Monday, June 09, 2003
Whew! Let 'er rip, John!
I will, however, quibble a bit. Yes, what is wrong at the Times is outrageous left-liberal bias. Yes, this is a conscious strategy, and it's wrong to hide the strategy behind a mask of objectivity.
But there's another, less objectionable but no less unsettling way to spin the story of the Times' ambition. It's not that it believes in and tries to achieve some perfect objectivity. It's that it's the voice of the Establishment. And, increasingly, the global Establishment rather than the national or northeast-corridor Establishment.
Now, it's entirely normal for the Establishment to speak as the voice of right-thinking reason and to belittle those who disagree. The Economist has strong, decidedly centrist and Establishment opinions on a host of issues, and there is no question that those opinions are evident throughout the magazine. (Of course, it's a magazine, not a newspaper, but even so the opinions creep in to stories that are not presented as editorial pieces.) Why is there no crusade against the Economist?
The reason, of course, is that the Times is wildly out of step with the opinions of the people of the United States, and therefore its pretence to being the voice of our Establishment means either (a) the Establishment is itself wildly out of step with the people (a dangerous position in a democracy) or (b) the Times is pretending to far greater influence than it has.

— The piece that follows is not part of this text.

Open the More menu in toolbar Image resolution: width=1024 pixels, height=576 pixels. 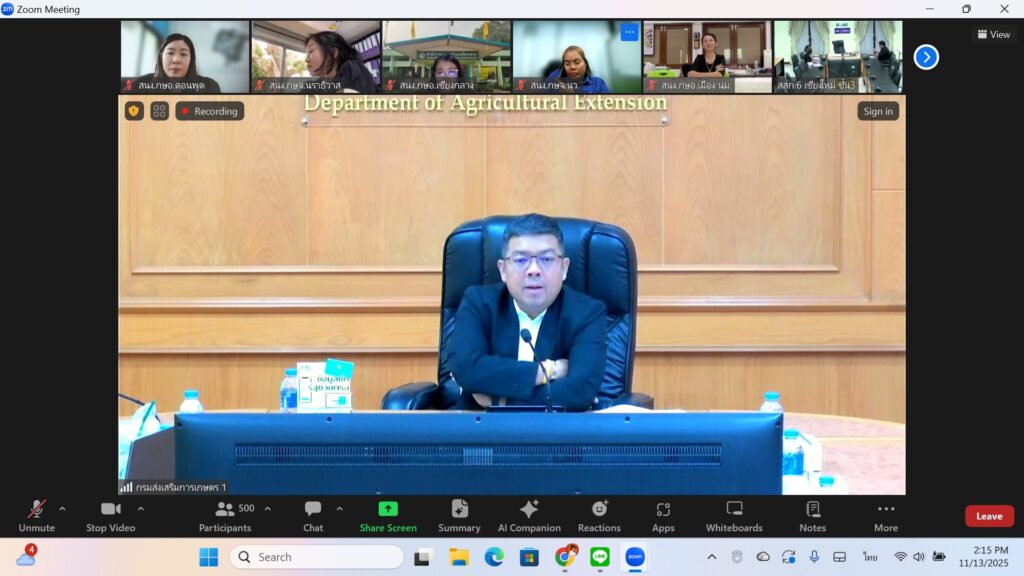tap(885, 515)
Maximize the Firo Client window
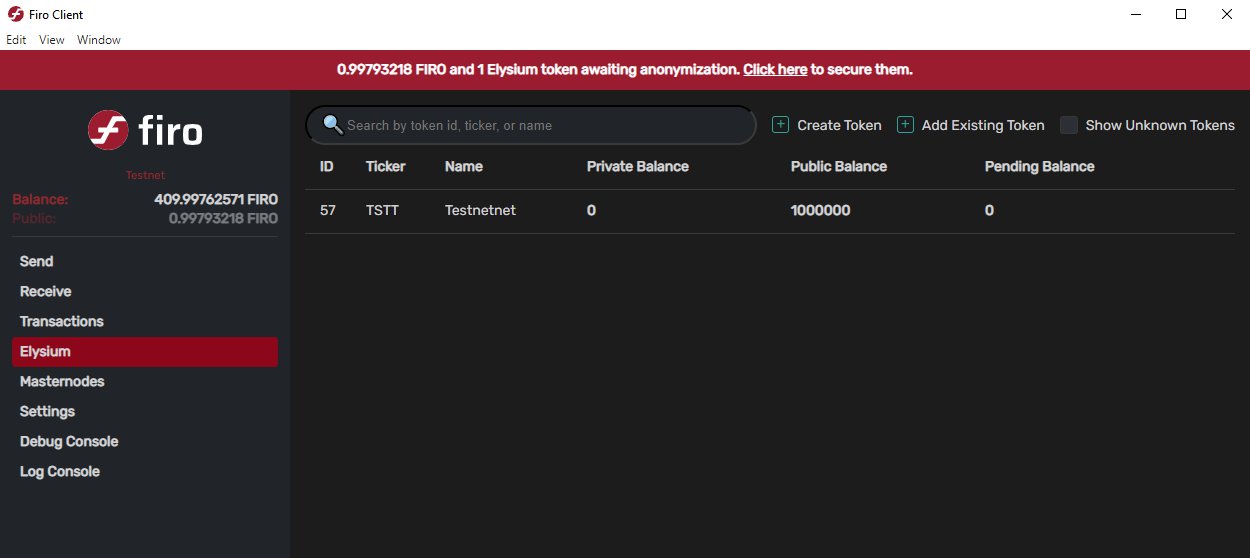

Either way, the Times's real crime is not that it lies about being objective, but that it lies about being the voice of power.
And this is what drives right-wingers nuts about left-liberals in general, I think. It's not that they have strong opinions. It's not that they have opinions righties find wrong or offensive or evil. It's not that they act superior or dismissive. It's not the assertion of rightness. It's the assertion of power, the assertion not that they ought to be in charge but that they are in charge.
And they aren't, you know.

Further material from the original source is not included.